Hints: Texts C


     These two texts on the same topic, the desirability or undesirability of atomic power, help to clarify what it means to say that a text presents its material "abstractly" or "concretely."

     Text C, the flier "12 Fragen zur 'friedlichen' Nutzung der Atomenergie," is long, but there are many cognate words in this difficult text that might help the reader (e.g. Reaktorkatastrophe, Plutonium, gigantische Industrien).
     What makes this text especially difficult, however, is that it is organized around abstract ideas:  questions for and against nuclear energy.  Moreover, the first lines of the flier don't explicitly signal that the "did you know" statements that follow are all against nuclear energy.  To figure this out, a reader has to burrow deeply into the content or rhetorical organization of the text.  The reader is not instantly set up in a concrete context, in a known place and time, with known characters.
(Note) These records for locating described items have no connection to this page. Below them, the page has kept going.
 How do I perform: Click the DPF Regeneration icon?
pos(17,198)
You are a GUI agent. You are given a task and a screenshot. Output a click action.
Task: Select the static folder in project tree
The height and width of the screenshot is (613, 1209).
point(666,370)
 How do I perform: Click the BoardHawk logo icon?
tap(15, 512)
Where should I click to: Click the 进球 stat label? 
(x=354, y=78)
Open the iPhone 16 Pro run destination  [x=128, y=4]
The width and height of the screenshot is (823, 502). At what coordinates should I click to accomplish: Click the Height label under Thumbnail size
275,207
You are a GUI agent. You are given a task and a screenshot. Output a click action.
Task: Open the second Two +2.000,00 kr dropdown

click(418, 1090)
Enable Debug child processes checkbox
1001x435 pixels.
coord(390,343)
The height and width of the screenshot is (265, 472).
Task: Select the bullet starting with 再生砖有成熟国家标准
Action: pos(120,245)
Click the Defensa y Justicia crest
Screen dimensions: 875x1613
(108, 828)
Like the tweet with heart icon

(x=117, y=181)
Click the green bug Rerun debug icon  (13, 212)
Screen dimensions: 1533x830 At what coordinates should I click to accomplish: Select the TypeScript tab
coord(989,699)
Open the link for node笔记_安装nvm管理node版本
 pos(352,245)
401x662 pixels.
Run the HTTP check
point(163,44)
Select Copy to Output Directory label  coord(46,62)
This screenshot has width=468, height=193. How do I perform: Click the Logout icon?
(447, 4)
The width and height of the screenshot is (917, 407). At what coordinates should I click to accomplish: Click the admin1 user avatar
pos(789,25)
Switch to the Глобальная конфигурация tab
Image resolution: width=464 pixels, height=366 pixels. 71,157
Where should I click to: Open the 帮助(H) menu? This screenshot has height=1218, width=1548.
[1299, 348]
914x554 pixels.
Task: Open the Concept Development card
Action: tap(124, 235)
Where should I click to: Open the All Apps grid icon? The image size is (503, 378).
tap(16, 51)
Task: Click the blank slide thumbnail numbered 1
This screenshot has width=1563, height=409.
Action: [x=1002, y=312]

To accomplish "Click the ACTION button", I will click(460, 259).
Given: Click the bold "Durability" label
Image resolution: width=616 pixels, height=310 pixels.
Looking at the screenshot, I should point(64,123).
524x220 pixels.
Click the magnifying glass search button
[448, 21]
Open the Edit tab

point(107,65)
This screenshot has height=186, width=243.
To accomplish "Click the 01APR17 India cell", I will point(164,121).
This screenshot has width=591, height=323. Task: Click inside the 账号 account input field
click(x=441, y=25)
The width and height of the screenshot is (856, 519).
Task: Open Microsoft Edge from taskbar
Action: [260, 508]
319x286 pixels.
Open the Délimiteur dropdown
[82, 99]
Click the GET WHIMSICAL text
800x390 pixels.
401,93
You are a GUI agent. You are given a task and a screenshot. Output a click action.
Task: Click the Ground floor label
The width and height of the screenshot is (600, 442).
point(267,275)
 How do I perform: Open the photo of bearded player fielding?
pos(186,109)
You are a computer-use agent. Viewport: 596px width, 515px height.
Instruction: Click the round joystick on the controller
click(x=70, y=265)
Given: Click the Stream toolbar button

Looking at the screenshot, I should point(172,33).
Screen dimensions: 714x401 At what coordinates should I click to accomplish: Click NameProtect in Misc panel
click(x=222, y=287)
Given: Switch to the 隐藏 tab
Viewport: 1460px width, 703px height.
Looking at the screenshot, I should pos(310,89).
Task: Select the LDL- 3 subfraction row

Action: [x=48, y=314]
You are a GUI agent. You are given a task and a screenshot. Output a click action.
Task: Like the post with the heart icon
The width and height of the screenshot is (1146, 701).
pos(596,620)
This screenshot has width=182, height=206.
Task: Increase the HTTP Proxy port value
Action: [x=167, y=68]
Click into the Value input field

Who or what is the "Rheinthal-Aktion" -- who are the authors?  What are they taking about -- everybody's nuclear energy, or just their own?  What is their mission  -- for or against nuclear energy?  What is the time frame of the text; that is, when is the issue happening -- is it about today, or old reactors, or new reactors planned for the future?  Such specifics are implicit, abstract, in this text.
     If you chose this text as more readable than the other, it is probably because the topic and the vocabulary is more familiar to you, or because you were able to translate the sentences.  It is also more international in address, reflecting general anti-nuclear rhetoric rather than a specific situation in Switzerland.